(What needs to be done)
What to return is the tail of the data, from the line that contains "This screenshot has width=1538, height=784." down to the last line, copied exactly.

Stored items

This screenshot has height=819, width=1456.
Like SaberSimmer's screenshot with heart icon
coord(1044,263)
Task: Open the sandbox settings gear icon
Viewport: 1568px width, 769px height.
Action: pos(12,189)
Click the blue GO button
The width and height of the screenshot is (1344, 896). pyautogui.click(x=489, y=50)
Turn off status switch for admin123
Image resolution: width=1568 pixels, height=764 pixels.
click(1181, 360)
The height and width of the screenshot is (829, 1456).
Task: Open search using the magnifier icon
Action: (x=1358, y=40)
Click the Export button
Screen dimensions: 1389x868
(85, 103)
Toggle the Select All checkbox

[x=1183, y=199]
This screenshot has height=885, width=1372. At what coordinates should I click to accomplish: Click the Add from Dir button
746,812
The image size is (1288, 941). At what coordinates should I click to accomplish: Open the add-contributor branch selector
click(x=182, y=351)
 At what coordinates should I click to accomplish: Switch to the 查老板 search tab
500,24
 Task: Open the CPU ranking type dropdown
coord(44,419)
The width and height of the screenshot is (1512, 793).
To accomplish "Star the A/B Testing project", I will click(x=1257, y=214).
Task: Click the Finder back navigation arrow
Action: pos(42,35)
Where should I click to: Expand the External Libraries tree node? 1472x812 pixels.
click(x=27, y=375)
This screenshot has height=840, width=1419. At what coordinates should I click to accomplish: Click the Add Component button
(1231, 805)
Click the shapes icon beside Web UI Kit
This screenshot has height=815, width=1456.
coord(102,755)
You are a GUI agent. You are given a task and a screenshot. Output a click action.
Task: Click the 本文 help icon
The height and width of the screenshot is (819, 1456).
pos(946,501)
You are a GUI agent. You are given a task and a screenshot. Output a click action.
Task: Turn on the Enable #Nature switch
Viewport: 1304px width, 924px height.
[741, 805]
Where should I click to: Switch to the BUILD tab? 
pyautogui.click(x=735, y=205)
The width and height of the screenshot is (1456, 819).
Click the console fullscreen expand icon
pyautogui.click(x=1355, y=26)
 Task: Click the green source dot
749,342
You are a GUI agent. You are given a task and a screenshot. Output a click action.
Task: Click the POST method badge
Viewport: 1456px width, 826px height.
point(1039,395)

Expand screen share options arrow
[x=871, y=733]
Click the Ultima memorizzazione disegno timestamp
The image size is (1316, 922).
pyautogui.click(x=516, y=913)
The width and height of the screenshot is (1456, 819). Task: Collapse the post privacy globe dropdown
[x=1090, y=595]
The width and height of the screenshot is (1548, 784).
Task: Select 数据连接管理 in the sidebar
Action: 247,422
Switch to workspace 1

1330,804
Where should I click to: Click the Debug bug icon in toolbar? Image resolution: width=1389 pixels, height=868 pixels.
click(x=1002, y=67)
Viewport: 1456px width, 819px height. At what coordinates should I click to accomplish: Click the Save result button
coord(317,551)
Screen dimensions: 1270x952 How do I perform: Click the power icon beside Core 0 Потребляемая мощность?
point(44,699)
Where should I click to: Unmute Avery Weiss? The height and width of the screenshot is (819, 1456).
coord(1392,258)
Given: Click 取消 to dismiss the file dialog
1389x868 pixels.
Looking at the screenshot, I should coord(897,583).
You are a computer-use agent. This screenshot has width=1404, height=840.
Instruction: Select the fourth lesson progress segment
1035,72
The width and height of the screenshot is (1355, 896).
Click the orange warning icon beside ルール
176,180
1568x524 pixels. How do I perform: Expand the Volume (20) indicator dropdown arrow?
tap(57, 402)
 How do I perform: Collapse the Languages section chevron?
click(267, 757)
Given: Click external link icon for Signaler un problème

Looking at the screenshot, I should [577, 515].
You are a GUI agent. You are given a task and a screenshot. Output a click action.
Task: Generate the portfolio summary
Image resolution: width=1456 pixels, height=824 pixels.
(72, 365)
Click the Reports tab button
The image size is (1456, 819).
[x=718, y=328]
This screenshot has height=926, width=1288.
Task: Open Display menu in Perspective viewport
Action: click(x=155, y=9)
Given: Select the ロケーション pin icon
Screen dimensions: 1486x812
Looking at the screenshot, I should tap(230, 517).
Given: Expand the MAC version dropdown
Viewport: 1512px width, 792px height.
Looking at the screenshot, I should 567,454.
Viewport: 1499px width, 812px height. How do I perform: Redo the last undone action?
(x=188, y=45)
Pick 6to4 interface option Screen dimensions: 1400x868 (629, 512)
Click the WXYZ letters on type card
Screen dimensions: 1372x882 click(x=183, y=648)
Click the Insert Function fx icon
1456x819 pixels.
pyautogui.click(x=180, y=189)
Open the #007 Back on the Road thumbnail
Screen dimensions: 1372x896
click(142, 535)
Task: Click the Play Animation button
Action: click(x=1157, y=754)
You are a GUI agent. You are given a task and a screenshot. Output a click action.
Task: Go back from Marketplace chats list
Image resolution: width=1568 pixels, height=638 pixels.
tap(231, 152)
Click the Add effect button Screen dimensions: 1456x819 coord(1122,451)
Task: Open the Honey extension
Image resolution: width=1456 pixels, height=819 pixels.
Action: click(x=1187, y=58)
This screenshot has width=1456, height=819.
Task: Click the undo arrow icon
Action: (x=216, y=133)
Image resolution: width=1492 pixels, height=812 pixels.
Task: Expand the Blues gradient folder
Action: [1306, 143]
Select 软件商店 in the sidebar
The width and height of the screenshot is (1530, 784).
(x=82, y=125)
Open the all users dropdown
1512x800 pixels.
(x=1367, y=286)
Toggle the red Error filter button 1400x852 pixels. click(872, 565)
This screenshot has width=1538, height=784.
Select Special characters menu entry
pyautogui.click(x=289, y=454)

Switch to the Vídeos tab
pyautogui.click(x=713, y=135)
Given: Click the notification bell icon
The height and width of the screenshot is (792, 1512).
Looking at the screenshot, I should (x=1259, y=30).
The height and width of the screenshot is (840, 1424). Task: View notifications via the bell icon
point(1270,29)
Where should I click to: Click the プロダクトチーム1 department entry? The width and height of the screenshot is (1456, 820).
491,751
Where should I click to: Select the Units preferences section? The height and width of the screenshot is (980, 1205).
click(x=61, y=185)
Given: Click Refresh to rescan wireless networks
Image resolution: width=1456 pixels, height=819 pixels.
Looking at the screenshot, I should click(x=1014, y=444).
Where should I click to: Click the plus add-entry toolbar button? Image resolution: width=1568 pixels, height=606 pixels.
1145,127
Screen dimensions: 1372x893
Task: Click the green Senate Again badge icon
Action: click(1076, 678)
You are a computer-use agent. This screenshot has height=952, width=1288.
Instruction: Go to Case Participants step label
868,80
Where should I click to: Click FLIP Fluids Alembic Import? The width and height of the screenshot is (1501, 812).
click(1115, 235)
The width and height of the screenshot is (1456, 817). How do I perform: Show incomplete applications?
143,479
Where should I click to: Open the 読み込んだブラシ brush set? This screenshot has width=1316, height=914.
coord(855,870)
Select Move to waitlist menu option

(Finished exercise)
This screenshot has width=1538, height=784.
Select Special characters menu entry
pyautogui.click(x=289, y=454)

Switch to the Vídeos tab
pyautogui.click(x=713, y=135)
Given: Click the notification bell icon
The height and width of the screenshot is (792, 1512).
Looking at the screenshot, I should (x=1259, y=30).
The height and width of the screenshot is (840, 1424). Task: View notifications via the bell icon
point(1270,29)
Where should I click to: Click the プロダクトチーム1 department entry? The width and height of the screenshot is (1456, 820).
491,751
Where should I click to: Select the Units preferences section? The height and width of the screenshot is (980, 1205).
click(x=61, y=185)
Given: Click Refresh to rescan wireless networks
Image resolution: width=1456 pixels, height=819 pixels.
Looking at the screenshot, I should click(x=1014, y=444).
Where should I click to: Click the plus add-entry toolbar button? Image resolution: width=1568 pixels, height=606 pixels.
1145,127
Screen dimensions: 1372x893
Task: Click the green Senate Again badge icon
Action: click(1076, 678)
You are a computer-use agent. This screenshot has height=952, width=1288.
Instruction: Go to Case Participants step label
868,80
Where should I click to: Click FLIP Fluids Alembic Import? The width and height of the screenshot is (1501, 812).
click(1115, 235)
The width and height of the screenshot is (1456, 817). How do I perform: Show incomplete applications?
143,479
Where should I click to: Open the 読み込んだブラシ brush set? This screenshot has width=1316, height=914.
coord(855,870)
Select Move to waitlist menu option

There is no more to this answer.